Jumat, 23 Januari 2009

Babak Baru AS, Obama Dan Teroris


Oleh Prayitno Ramelan - 21 Januari 2009 - Dibaca 610 Kali -

Malam tadi kita menyaksikan sebuah acara spektakuler pelantikan presiden sebuah negara “super power” Barack Hussein Obama yang secara luas disiarkan keseluruh dunia. Pelantikan yang dihadiri sekitar dua juta orang dan milyaran pasang mata diseluruh dunia dikemas dengan sangat megah dan antusias. Seorang artis melukis foto Obama dan menuliskan sebuah kata “hope” dibawahnya. Hope adalah harapan, harapan yang sangat besar rakyat Amerika dalam menyongsong masa depan, yang juga harapan dari banyak negara didunia, kini terletak dipundak Obama.

Obama menjadi presiden ditengah situasi yang memburuk yang memukul AS dan mengimbas keseluruh dunia. Dia mengingatkan rakyat AS bahwa tantangan yang dihadapi tidak mudah, dia mengajak seluruh bangsa untuk selalu penuh harapan dan meminta seluruh rakyat untuk memikul tanggung jawab pribadi dan bersiap-siap menghadapi masa-masa sulit ke depan. Obama akan lebih mencurahkan perhatian pada masalah ekonomi selama 16 bulan ke depan.

Selain ekonomi, Obama juga akan menutup kamp tawanan di Guantanamo Bay, Kuba, mengurangi pasukan di Irak, serta menambah pasukan di Afghanistan. Dalam pidato pelantikan yang telah dipersiapkan, Obama menekankan “tantangan yang dihadapi oleh AS adalah nyata” dan “tidak akan dapat dituntaskan dalam waktu dekat.” Namun, presiden kulit hitam pertama di AS ini menekankan “masalah itu tetap akan dituntaskan.”(kompas.com 21/1). Selanjutnya dikatakan “Bagi dunia Muslim, AS akan menempuh cara menciptakan hubungan baru secara langsung melalui hubungan saling menghormati dan mengedepankan kepentingan bersama,” kata Obama. “Bagi para pemimpin dunia yang berupaya menabur konflik atau menyalahkan keterpurukan masyarakatnya kepada Barat - ketahuilah bahwa masyarakat kalian akan menilai dari apa yang kalian bangun, bukan yang kalian rusak,” tegas Obama.

Dilain sisi masalah terorisme, ini akan menjadi perhatian yang serius. Sebelum pelantikan, Presiden terpilih Barack Obama Rabu (14/1) mengatakan bahwa Al-Qaeda dan Osama bin Laden tetap ancaman nomor satu bagi keamanan AS, setelah sebuah rekaman suara baru muncul dari Osama. “Kami akan melakukan apa saja semampu kita untuk meyakinkan bahwa mereka tidak dapat menciptakan tempat berlindung yang aman yang dapat menyerang Amerika. Itulah garis dasarnya,” Obama menambahkan.
· · · · ·
- YANG AKAN DIKERJAKAN -
1. Sebutkan semua langkah yang akan diambil Obama di luar bidang ekonomi menurut tulisan tentang pelantikan Obama.
2. Tentukan apakah setiap pernyataan berikut sesuai dengan tulisan tentang pelantikan Obama. Jawab ya atau tidak, lalu kutip kata-kata penentunya dari tulisan itu.
(a) Pelantikan Obama dihadiri sekitar dua juta orang.
(b) Obama akan lebih mencurahkan perhatian pada masalah ekonomi selama 12 bulan ke depan.
(c) Obama menyebut Al-Qaeda dan Osama bin Laden sebagai ancaman nomor satu bagi keamanan AS.
3. Tuliskan lanjutan tulisan tentang pelantikan Obama, mulai sesudah kalimat terakhir yang tercantum.

- INFORMASI YANG DIBERIKAN -
· · · · ·
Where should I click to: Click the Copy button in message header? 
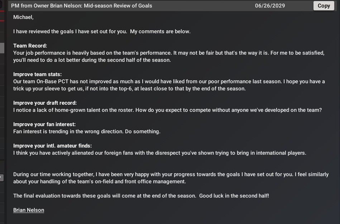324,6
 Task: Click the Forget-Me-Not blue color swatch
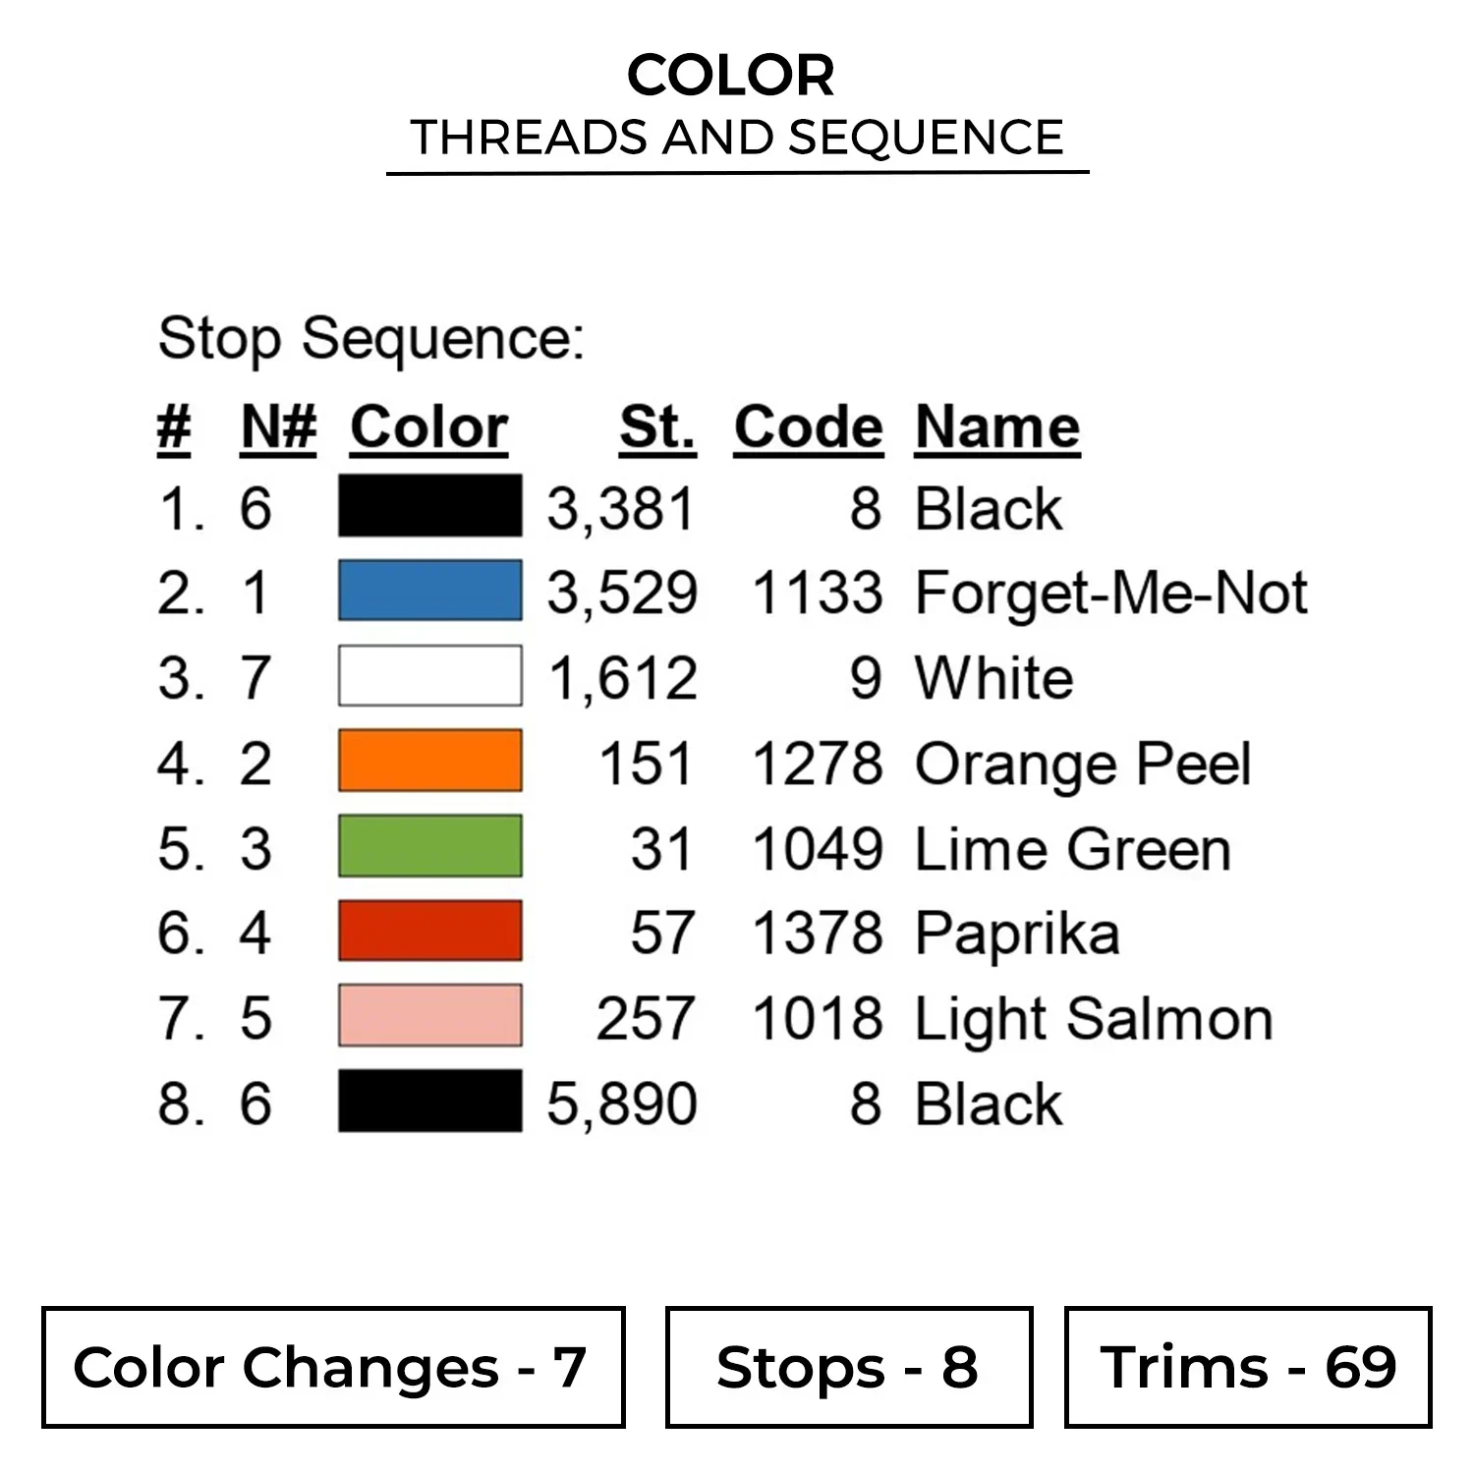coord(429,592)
· · · · ·
- JAWABAN LATIHAN -
1.
- Menutup kamp tawanan di Guantanamo Bay, Kuba
- Mengurangi pasukan di Irak
- Menambah pasukan di Afghanistan

2.
(a) Ya: "Pelantikan yang dihadiri sekitar dua juta orang"
(b) Tidak: "Obama akan lebih mencurahkan perhatian pada masalah ekonomi selama 16 bulan ke depan."
(c) Ya: "Al-Qaeda dan Osama bin Laden tetap ancaman nomor satu bagi keamanan AS"

3.
Kini Obama dihadapkan pada dua masalah pokok yaitu masalah dalam negerinya memperbaiki perekonomian dan kebijaksanaan politik luar negerinya yang pada delapan tahun terakhir banyak diwarnai kekuatan keras atau militer (hard power). Kebijakan politik luar negeri presiden Bush khususnya dalam memerangi terorisme dinilai menjadi tidak produktif, banyak mengorbankan nyawa, harta dan nama baik AS. Kini Obama akan mengambil langkah tegas dengan menarik pasukannya dalam 16 bulan dari medan tempur yang sia-sia di Irak. Obama akan memfokuskan palagan tempurnya di Afganistan dimana sel-sel teroris sebagai musuh besarnya berada. Pentagon terlihat sudah menyetujui untuk menambah 30.000 pasukan untuk digelar di Afganistan.

Calon menteri luar negeri AS, Hillary Clinton, pada 12 Januari 2009 telah memaparkan pemikiran-pemikiran kepada Komite Hubungan Luar Negeri Senat AS, dia memaparkan smart power (kekuatan pintar) dalam kebijakan-kebijakan luar negeri negara adidaya tersebut. Strategi ini memiliki prospek yang baik untuk memenangkan hati komunitas internasional.
Dalam konteks mengatasi ancaman dan perseteruannya dengan kelompok teroris internasional, nampaknya Obama menyadari betul bahwa ancaman teror terhadap AS harus diselesaikan dengan gabungan smart dan hard power. Obama akan melakukan tekanan lebih serius terhadap kelompok-kelompok teroris di Afganistan dan dia akan menetralisir pengaruh terorisme di negara-negara muslim.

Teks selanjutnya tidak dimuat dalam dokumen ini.